----- Records to process -----

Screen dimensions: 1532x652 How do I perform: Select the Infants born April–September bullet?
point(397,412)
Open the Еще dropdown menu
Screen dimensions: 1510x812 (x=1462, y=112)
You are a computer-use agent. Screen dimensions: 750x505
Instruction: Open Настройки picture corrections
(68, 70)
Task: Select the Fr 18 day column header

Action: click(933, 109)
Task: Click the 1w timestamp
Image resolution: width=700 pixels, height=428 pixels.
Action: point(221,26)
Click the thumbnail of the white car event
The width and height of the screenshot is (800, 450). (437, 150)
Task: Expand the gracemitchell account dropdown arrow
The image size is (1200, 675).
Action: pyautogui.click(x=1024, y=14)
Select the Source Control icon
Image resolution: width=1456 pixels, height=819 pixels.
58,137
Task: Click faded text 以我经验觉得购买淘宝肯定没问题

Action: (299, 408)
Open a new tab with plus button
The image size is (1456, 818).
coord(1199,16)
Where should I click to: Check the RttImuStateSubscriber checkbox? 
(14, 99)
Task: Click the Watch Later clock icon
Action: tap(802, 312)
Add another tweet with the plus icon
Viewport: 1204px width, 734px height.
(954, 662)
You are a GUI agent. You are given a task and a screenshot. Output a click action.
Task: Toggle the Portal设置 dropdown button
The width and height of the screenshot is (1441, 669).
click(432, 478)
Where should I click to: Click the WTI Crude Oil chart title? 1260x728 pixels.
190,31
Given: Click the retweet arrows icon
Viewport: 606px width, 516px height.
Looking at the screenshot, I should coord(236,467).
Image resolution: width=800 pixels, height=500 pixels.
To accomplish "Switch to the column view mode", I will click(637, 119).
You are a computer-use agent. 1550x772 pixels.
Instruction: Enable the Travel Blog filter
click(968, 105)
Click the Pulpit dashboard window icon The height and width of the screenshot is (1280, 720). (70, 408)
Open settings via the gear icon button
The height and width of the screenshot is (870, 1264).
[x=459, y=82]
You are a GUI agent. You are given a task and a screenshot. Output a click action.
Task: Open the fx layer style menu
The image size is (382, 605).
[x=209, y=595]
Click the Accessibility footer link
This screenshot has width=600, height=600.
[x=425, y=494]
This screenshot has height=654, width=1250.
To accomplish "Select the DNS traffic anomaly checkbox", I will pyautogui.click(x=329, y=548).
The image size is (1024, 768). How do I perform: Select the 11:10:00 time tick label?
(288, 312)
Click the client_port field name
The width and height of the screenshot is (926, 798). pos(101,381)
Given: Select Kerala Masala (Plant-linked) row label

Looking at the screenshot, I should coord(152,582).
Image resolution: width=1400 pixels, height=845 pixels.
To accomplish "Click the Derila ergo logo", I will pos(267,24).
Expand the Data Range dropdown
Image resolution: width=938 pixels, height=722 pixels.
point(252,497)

-----

■ **Aim of the exercise**: Write out all of the entries above word for word, keeping each line unchanged.

■ **Completed task**:
Screen dimensions: 1532x652 How do I perform: Select the Infants born April–September bullet?
point(397,412)
Open the Еще dropdown menu
Screen dimensions: 1510x812 (x=1462, y=112)
You are a computer-use agent. Screen dimensions: 750x505
Instruction: Open Настройки picture corrections
(68, 70)
Task: Select the Fr 18 day column header

Action: click(933, 109)
Task: Click the 1w timestamp
Image resolution: width=700 pixels, height=428 pixels.
Action: point(221,26)
Click the thumbnail of the white car event
The width and height of the screenshot is (800, 450). (437, 150)
Task: Expand the gracemitchell account dropdown arrow
The image size is (1200, 675).
Action: pyautogui.click(x=1024, y=14)
Select the Source Control icon
Image resolution: width=1456 pixels, height=819 pixels.
58,137
Task: Click faded text 以我经验觉得购买淘宝肯定没问题

Action: (299, 408)
Open a new tab with plus button
The image size is (1456, 818).
coord(1199,16)
Where should I click to: Check the RttImuStateSubscriber checkbox? 
(14, 99)
Task: Click the Watch Later clock icon
Action: tap(802, 312)
Add another tweet with the plus icon
Viewport: 1204px width, 734px height.
(954, 662)
You are a GUI agent. You are given a task and a screenshot. Output a click action.
Task: Toggle the Portal设置 dropdown button
The width and height of the screenshot is (1441, 669).
click(432, 478)
Where should I click to: Click the WTI Crude Oil chart title? 1260x728 pixels.
190,31
Given: Click the retweet arrows icon
Viewport: 606px width, 516px height.
Looking at the screenshot, I should coord(236,467).
Image resolution: width=800 pixels, height=500 pixels.
To accomplish "Switch to the column view mode", I will click(637, 119).
You are a computer-use agent. 1550x772 pixels.
Instruction: Enable the Travel Blog filter
click(968, 105)
Click the Pulpit dashboard window icon The height and width of the screenshot is (1280, 720). (70, 408)
Open settings via the gear icon button
The height and width of the screenshot is (870, 1264).
[x=459, y=82]
You are a GUI agent. You are given a task and a screenshot. Output a click action.
Task: Open the fx layer style menu
The image size is (382, 605).
[x=209, y=595]
Click the Accessibility footer link
This screenshot has width=600, height=600.
[x=425, y=494]
This screenshot has height=654, width=1250.
To accomplish "Select the DNS traffic anomaly checkbox", I will pyautogui.click(x=329, y=548).
The image size is (1024, 768). How do I perform: Select the 11:10:00 time tick label?
(288, 312)
Click the client_port field name
The width and height of the screenshot is (926, 798). pos(101,381)
Given: Select Kerala Masala (Plant-linked) row label

Looking at the screenshot, I should coord(152,582).
Image resolution: width=1400 pixels, height=845 pixels.
To accomplish "Click the Derila ergo logo", I will pos(267,24).
Expand the Data Range dropdown
Image resolution: width=938 pixels, height=722 pixels.
point(252,497)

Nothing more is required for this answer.